CICIORA’S CORNER: Display dynamics
When the National Television Systems Committee (NTSC) standard was set in 1941, it defined a picture quality level way beyond what could be produced. When color was added in 1953, the display devices lagged the theoretical capability by a substantial margin. There were big deficiencies in brightness, resolution, color fidelity and reliability. And the first cathode ray tubes (CRTs) were round. When introduced, those color sets cost as much as a small car and helped pay for the local TV repairman’s new car.
It took decades for display technology in the form of CRTs to be able to provide the full promise of the NTSC standard. First came rectangular tubes with rounded corners. Next came square corners. A brightness “horsepower race” evolved. Finally, the face plate flattened out from its early nearly spherical shape. Then very quickly, CRTs became inexpensive.

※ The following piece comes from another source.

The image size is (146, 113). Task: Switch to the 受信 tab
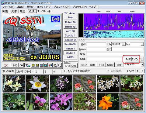point(14,11)
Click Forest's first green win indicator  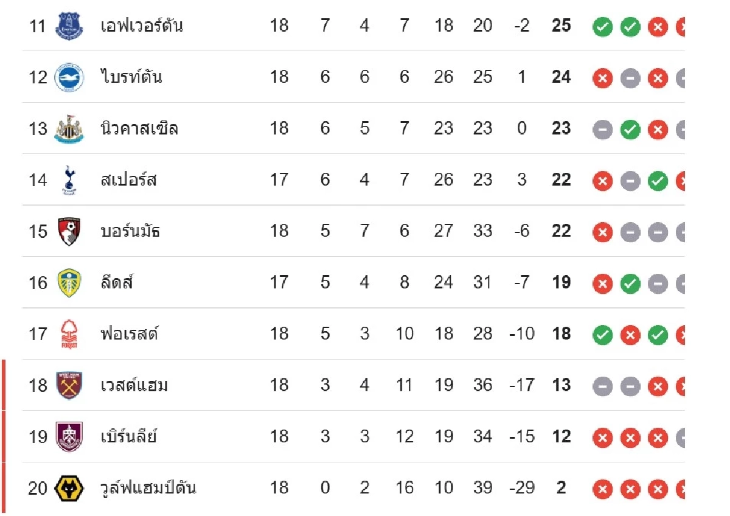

When the Advanced Television Systems Committee (ATSC) was creating the High-Definition Television (HDTV) standard, it was hoped that HDTV would provide a high hurdle for display technology and last a long time. This would breathe new life into the consumer electronics business. Astonishingly, that was not to be. Even before HDTV reached significant consumer penetration, the display technology met and surpassed the new standard. And now we are in a period of rapidly falling prices.
A few years ago, a good cable friend treated himself to the ultimate HDTV display (1080 lines, 1920 pixels per line, and progressive scanning) as a retirement gift. At that time, he spent around $20,000. While retirement is indeed something major to celebrate, maybe he should have bought a fancy car instead. It would have held its value better, even with the rapid depreciation cars experience. Now, a similar display costs around $2,000. If you go to a major consumer electronics retailer, you will find that the 1080p models are not as rare as they were a couple of years ago. They dominate the shelves! And some of the prices for smaller models approach $1,000. The dynamic here appears to be price “free fall.”
When I worked for Zenith in the 1970s and early 1980s, the only production color display was the picture tube. There was a lot of work going on in the research lab on alternatives, but they were always “10 years away.” And it was a sliding 10 years - the number never got shorter. There was work in the lab on flat panels based on liquid crystal displays (LCDs) and on plasma. There was also work on laser projection systems. The laser projection system seemed to have the most dramatic displays. They were big and they were full motion television. The laser display had a significant advantage in its driving electronics. It was a scanned display, just like the CRT, and so the signal processing remained the same. It was analog. But lasers can be dangerous if the scanning quits. There was a sign in the lab: “Do not look into laser with remaining good eye.” This bit of sick humor provides one of the reasons why that display technology stayed in the lab.
Back then, the LCD and plasma displays had a serious non-display problem. Since they are not scanned, they needed a whole new kind of signal processing. Each pixel had to be addressed discretely. And of course, there were really three pixels in each location: a red, green and blue spot. The digital electronics to do all of this were not anywhere near affordable. Moore’s law had not yet worked sufficient amounts of its magic. So, while the displays had a lot of technological evolution ahead of them, so did the drive electronics. Neither area was evolving quickly. There was no dynamism.
Now, everything has become more dynamic. There are color displays everywhere. Monochrome just isn’t good enough. Cell phones commonly come with two color displays, a small one visible without opening the phone and a bigger one inside. A number of start-ups have announced interesting display developments. Light Blue Optics Inc. has developed a miniature color projector, the size of a match box, which can be included in a cell phone. (The biggest concern seems to be battery life.) The projector will paint a color TV picture to be shared with others on any surface.
The micro-mirror display operates in a different way. An integrated circuit has a hinged aluminum micro-mirror in each of the pixel locations. A bright light is reflected off of the plane of mirrors and then focused with optics onto a screen. Electrostatic forces deflect the mirror so it does not contribute light to the image. The percentage of time the mirror is deflected determines the brightness of the pixel. It’s digital, not analog. These mirrors are operated at least three times the speed necessary to make a picture because they sequentially make the red, blue and green components of the picture. A rotating filter color wheel makes the color.
Our job is to provide the programming for this dynamic world of displays.